Start of Source material

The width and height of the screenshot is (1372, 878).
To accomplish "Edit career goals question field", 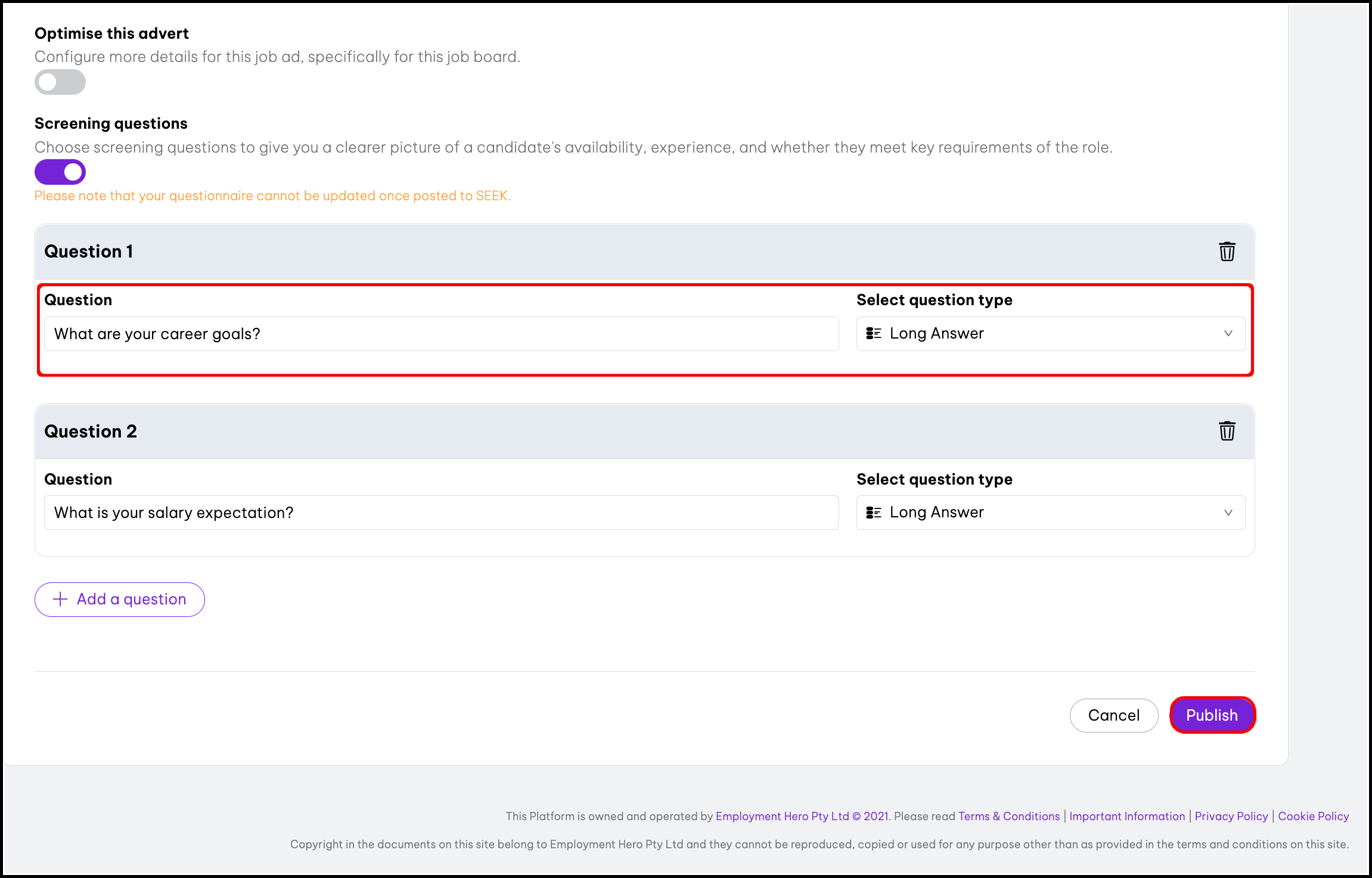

End of Source material
Start of Source material

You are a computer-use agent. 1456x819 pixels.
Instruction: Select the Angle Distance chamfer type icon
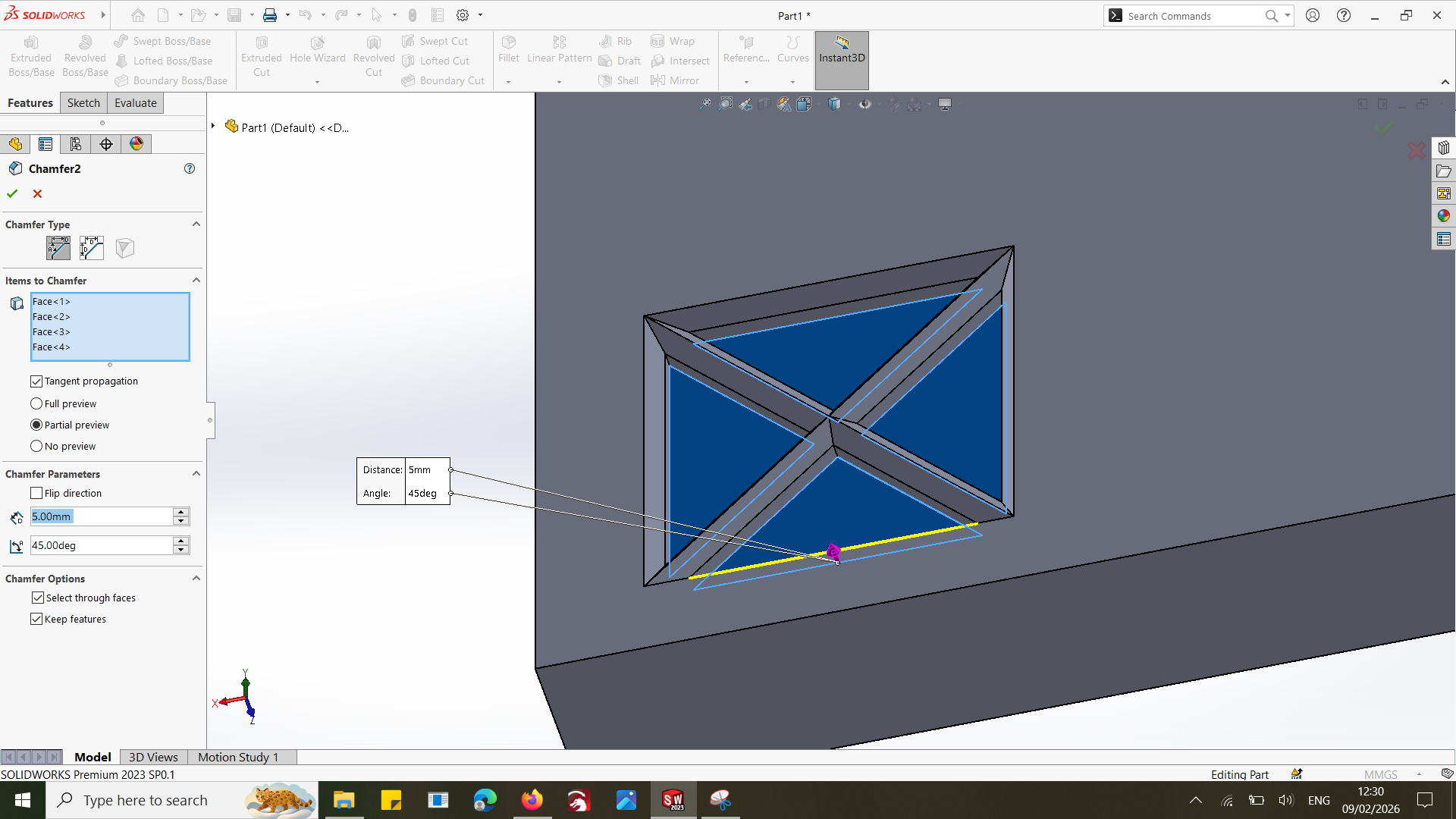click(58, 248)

End of Source material
Start of Source material

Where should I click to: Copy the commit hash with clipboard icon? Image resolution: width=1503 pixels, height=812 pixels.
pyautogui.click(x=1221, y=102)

End of Source material

> Work instruction
Beginning at the line that has "The width and" and ending at the line that has "career goals question", restate the listing above word for word, pictures left out.

> Result of the task
The width and height of the screenshot is (1372, 878).
To accomplish "Edit career goals question field", 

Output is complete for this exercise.